How GitLab CI works in Samba

Running remote scripts, displaying the output

Like the Samba build farm of old, GitLab CI is a system for running scripts on remote hosts against a git checkout.

Pipelines

Samba uses a feature called GitLab Pipelines to orchestrate our CI.

In-repo configuration

In Samba's case, the remote script is script/autobuild.py plus some housekeeping before and after. The details is recorded in the .gitlab-ci*.yml files in the Samba tree (so it is maintained with the code).

See also an introduction to setting up GitLab CI

.gitlab-ci-private.yml vs .gitlab-ci.yml

We have two different CI configurations, one using the default name .gitlab-ci.yml (so picked up by default by forks of our repo) and one that we specify in the Common development repo (.gitlab-ci-private.yml)

The .gitlab-ci-private.yml file includes .gitlab-ci.yml to as to avoid duplication.

The motivation here is to use the shared runners where possible as these are provided by gitlab.com at no cost to Samba Team.

Wrapping containers

To get a consistent build environment container images are used, so the scripts described above all run inside a container.

The image used is defined in the .gitlab-ci.yml file.

GitLab CI is best thought of as a fancy way to run commands in containers and report their results.

Docker

GitLab CI uses Docker as the container runtime.

While the container image format can be consumed by and the containers started using other tools, to closely replicate the environment on the runners, use Docker.

A bit like running in a chroot

The way containers are used by GitLab CI is very much akin to downloading a tarball (the image), unpacking it and calling chroot into it (entering the container).
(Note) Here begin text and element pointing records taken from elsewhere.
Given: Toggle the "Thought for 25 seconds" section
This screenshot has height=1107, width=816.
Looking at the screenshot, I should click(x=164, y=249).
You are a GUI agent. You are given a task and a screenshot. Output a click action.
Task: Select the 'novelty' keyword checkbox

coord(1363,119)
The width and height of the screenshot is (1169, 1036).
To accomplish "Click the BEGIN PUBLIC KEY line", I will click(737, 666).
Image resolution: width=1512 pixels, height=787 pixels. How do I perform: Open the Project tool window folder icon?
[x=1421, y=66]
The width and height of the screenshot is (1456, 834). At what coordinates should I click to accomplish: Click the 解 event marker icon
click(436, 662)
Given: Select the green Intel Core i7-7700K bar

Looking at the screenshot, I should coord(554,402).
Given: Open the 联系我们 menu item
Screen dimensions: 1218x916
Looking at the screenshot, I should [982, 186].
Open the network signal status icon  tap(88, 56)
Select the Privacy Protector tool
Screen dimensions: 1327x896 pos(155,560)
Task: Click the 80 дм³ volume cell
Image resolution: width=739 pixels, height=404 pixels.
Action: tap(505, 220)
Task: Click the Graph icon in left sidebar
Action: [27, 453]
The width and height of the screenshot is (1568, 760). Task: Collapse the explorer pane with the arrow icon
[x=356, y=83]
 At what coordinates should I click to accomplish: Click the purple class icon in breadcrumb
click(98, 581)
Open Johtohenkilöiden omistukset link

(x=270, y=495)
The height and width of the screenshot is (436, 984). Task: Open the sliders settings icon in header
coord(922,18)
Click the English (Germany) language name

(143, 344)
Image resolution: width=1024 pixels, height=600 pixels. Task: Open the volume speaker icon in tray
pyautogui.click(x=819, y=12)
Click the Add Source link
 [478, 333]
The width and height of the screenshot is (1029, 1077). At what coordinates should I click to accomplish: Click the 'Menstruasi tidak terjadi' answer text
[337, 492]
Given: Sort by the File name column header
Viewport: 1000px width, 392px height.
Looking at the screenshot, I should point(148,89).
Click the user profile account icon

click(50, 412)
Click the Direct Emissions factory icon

Modern container concepts like namespaces etc are used to make it more seamless, but this conceptualization may assist those struggling with the concepts.

On a private VM

To allow us to accept and test code from a broader range of contributors, and to enable scaling at times of peak load, the docker container is started in a private VM using Docker Machine. This applies for both the private and shared (provided by gitlab.com) runners.

Multiple VMs in parallel

Each section in the .gitlab-ci*.yml file is a job, and each job is distributed to an independent VM, allowing execution in parallel.

Samba's GitLab CI architecture

Scale of Samba's use

Based on Gitlab.com's graphs of the pipeline use on our shared development repository:

In 2020 (Jan-Nov) we used started 315 pipelines per month on average
- 171 (54%) succeeded
This may have been around 500,000 minutes of CI per month
- (range 360,000 - 661, 500 depending on how much CI the failed jobs consumed)
Samba's Rackspace bill (Private VMs only) is around $800 USD per month.

Per pipeline usage

Each pipeline is (after recent optimisation):

35 Virtual machines
Around 1 hour each (ideally under an hour due to cloud billing policies)
1200min or 20 hour total elapsed time (1 hour wall clock)

The shared runners we use at GitLab.com are small, but our Cloud VMs are set as 4CPU 8GB for the bigger jobs.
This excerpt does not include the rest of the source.